More recently, however, it has become a source of frustration — paradoxically — because of the determination of local leaders to comply with the state Open Meeting Law. Enacted in 1975 and most recently amended in September 2017, the so-called Sunshine Law seeks to promote public understanding of government by eliminating much of the secrecy that often surrounded deliberations and decisions upon which public policy is based.

According to Town Clerk Robert Cutler, amendments to the Open Meeting Law preclude public officials from discussing issues in open session unless they have been posted in advance as part of a formal meeting agenda. And because selectmen rarely know what topics might be raised during the spontaneous forum, board members have been advised to not say anything — an unsatisfying practice which, ironically, contradicts the presumptive goal of open government.
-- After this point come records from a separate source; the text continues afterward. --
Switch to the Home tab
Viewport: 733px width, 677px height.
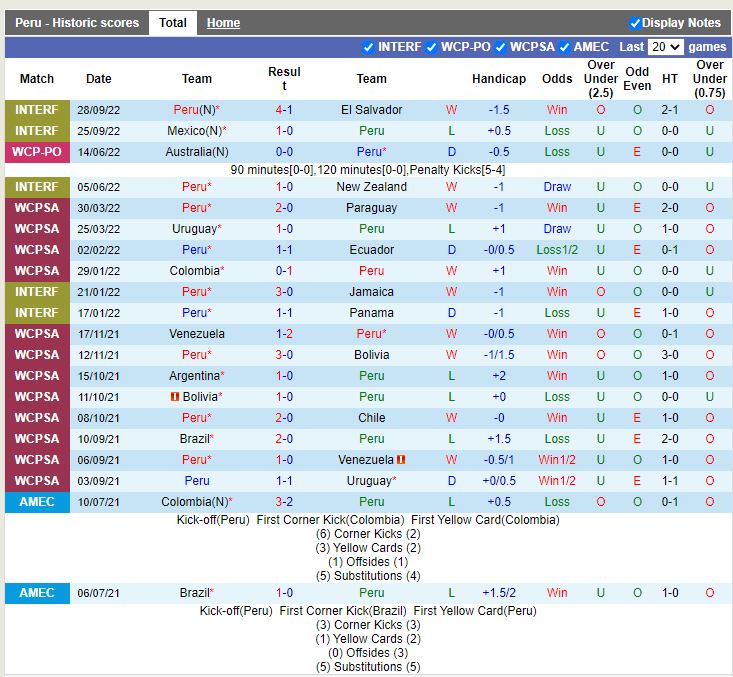(223, 23)
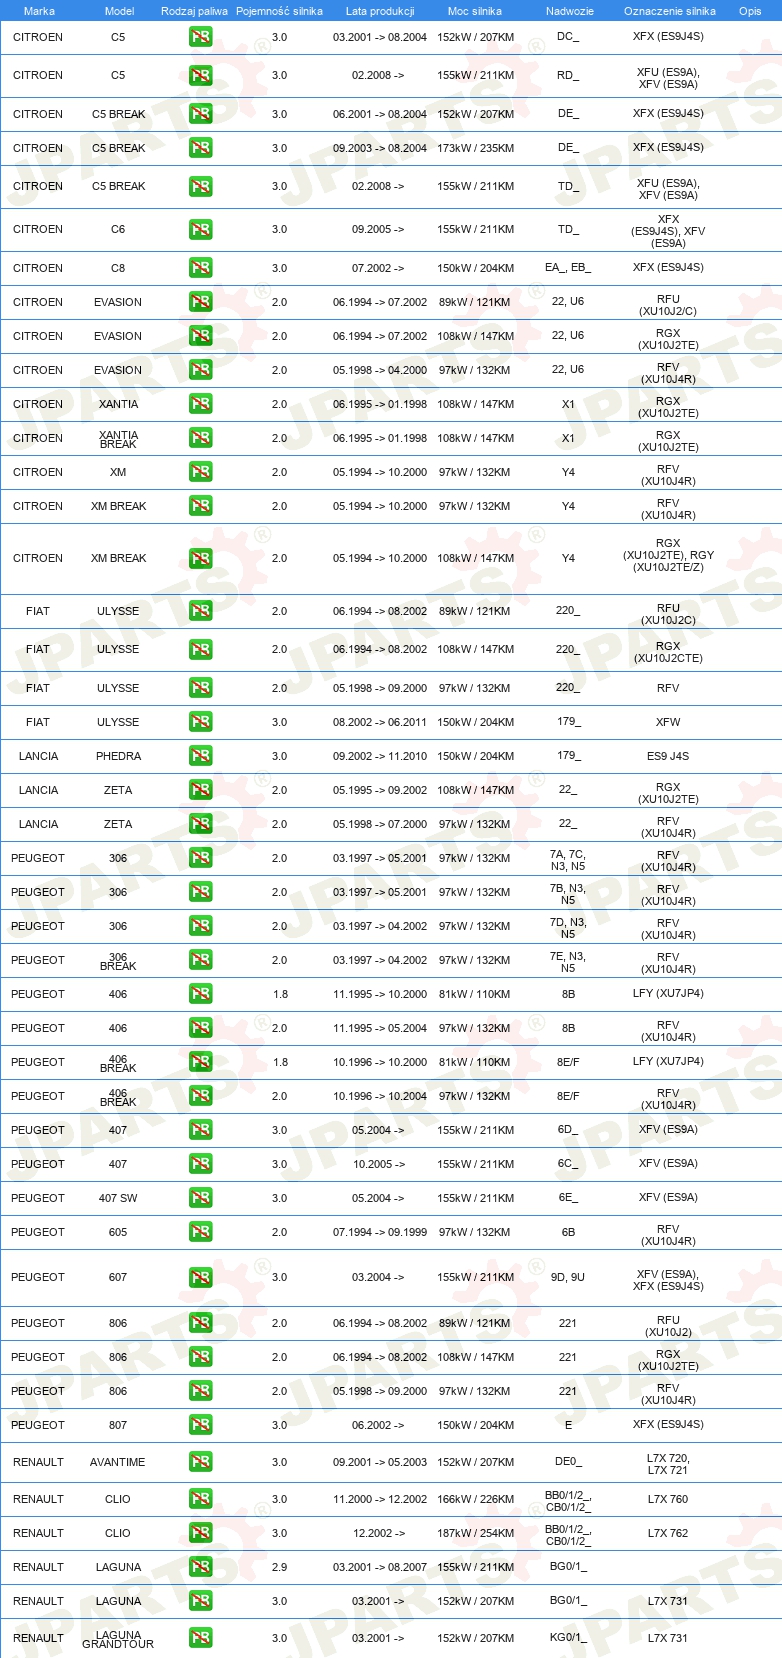
Task: Click the Marka column header
Action: (39, 11)
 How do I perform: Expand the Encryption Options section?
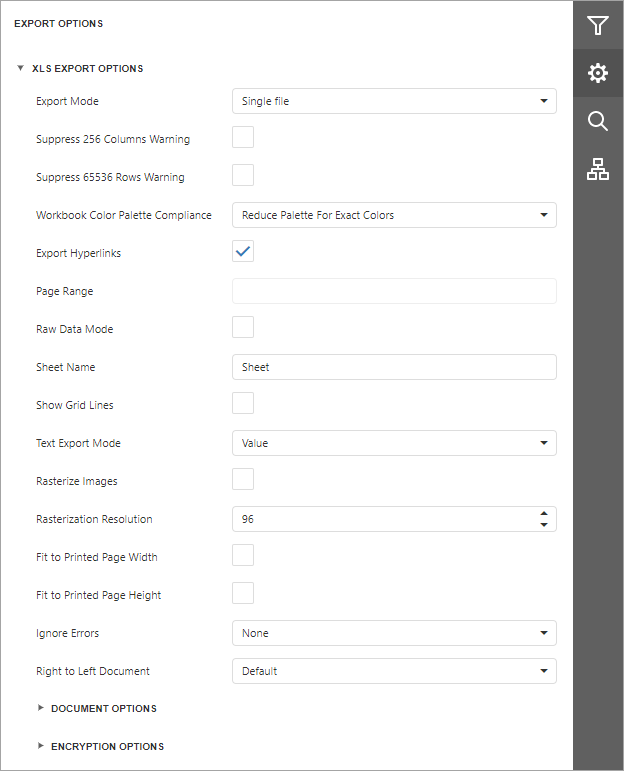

Although we can appreciate the rights of third parties to weigh in on issues raised in open session — and further understand that certain topics need to be addressed behind closed doors — we also doubt the state Legislature intended this provision to suppress public discourse, which is precisely what has happened here in Foxboro. Worse still, in their zeal to comply with the letter of the law selectmen have not only resisted engaging in discussion during Citizen’s Input, they also have failed to explain those reasons for giving citizens the silent treatment, leaving townspeople to draw their own conclusions.

Far from promoting transparency, this tone deaf lack of candor has had the opposite effect.

This unfortunate practice was revealed several weeks ago, when selectmen Mark Elfman and James DeVellis publicly conveyed the restrictions imposed during most Citizen’s Input encounters. DeVellis, in his final meeting before stepping down from the board, apologized to Patricia Stevens of Mechanic Street, who on numerous occasions in recent years has asked selectmen to address excessive traffic speeds in front of her home (and elsewhere in town), only to be dismissed with a courteous “thank you.”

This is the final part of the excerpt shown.